This is a convenience motivated by the number of errors due to users neglecting the factors arising from mapping the
user space volume onto the unit cube. \ More general linear and non-linear transformations must presently be handled by
the user.

To clarify further the expected behavior and how/when this mapping of coordinates is performed: All coordinates, values,
norms, thresholds, integrals, operators, etc., provided by/to the user are in user coordinates. \ The advantage of this
is that the user does not have to worry about mapping the physical simulation space. \ E.g., if a user computes the
norm of a function what is returned is precisely the value

\begin{equation}
\left|f\right|_{2}^{2}=\int
_{\mathrm{{\mathit{lo}}}}^{\mathrm{{\mathit{hi}}}}\left|f(x^{\mathrm{{\mathit{user}}}})\right|^{2}\mathit{dx}^{\mathrm{{\mathit{user}}}}
\end{equation}
Similarly, when a user truncates a function with a norm-wise error  $\epsilon $ this should be the error in the above
norm, and coefficients should be discarded so as to maintain this accuracy independent of the user volume.
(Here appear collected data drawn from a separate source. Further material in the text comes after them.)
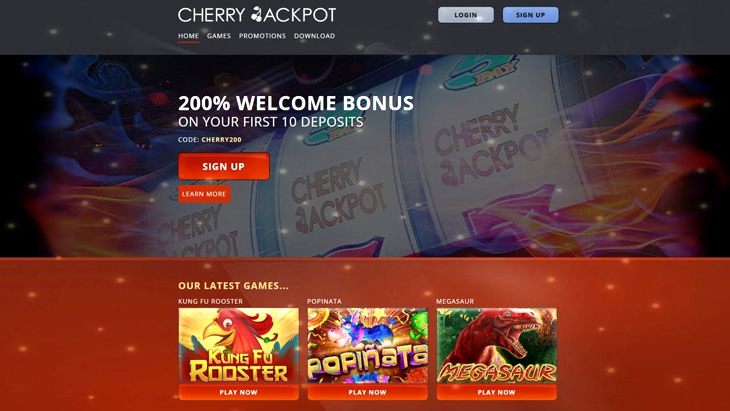
Task: Click the gray Login button
Action: click(466, 15)
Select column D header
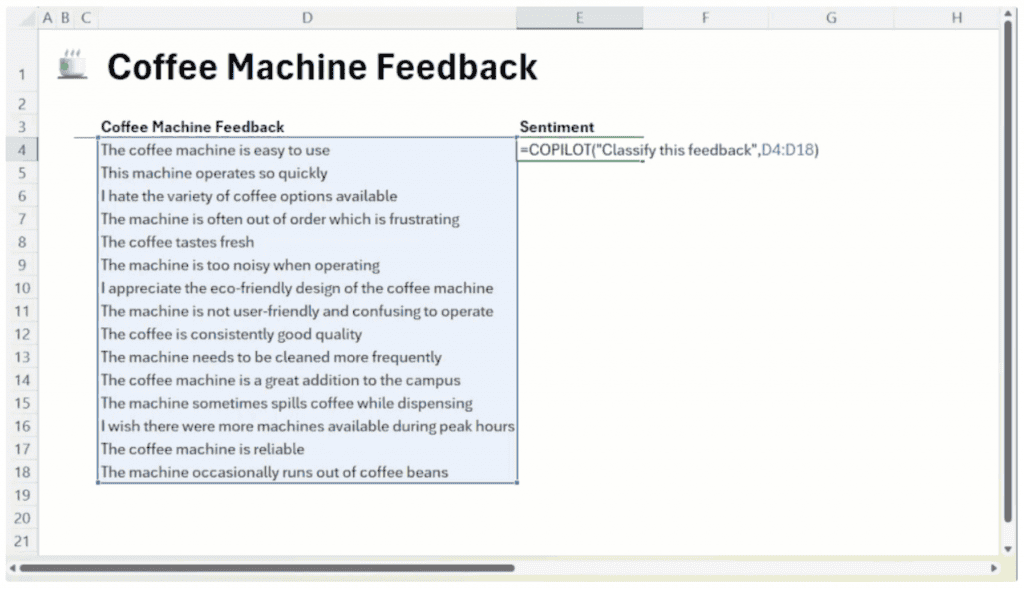This screenshot has height=589, width=1024. click(307, 18)
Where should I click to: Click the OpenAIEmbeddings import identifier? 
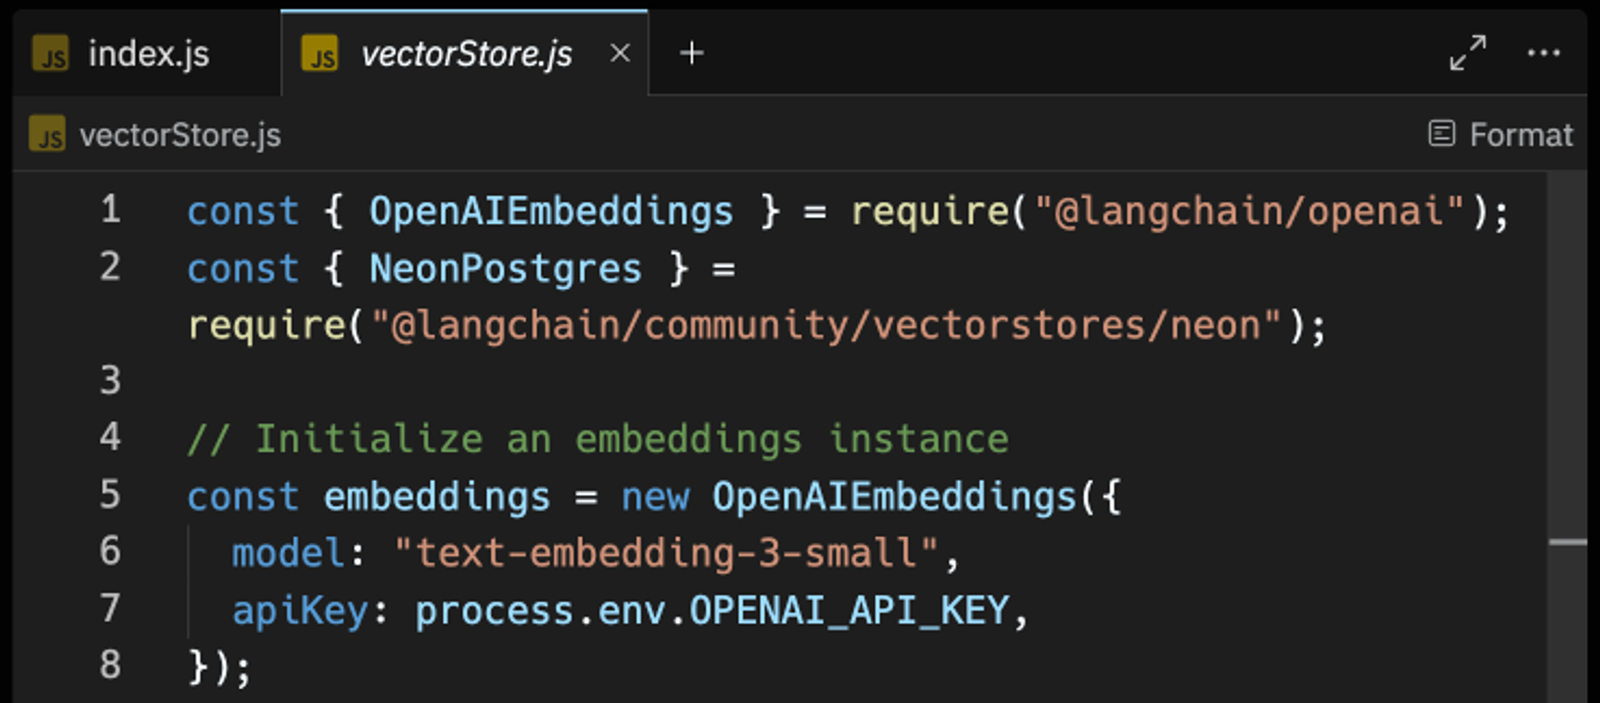tap(551, 212)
All sum and
difference coefficients, quadrature points and weights, operators, etc. are internally maintained in simulation
coordinates. \ The advantage of this is that the operators can all be consistently formulated just once and we only
have to worry about conversions at the \ user/application interface.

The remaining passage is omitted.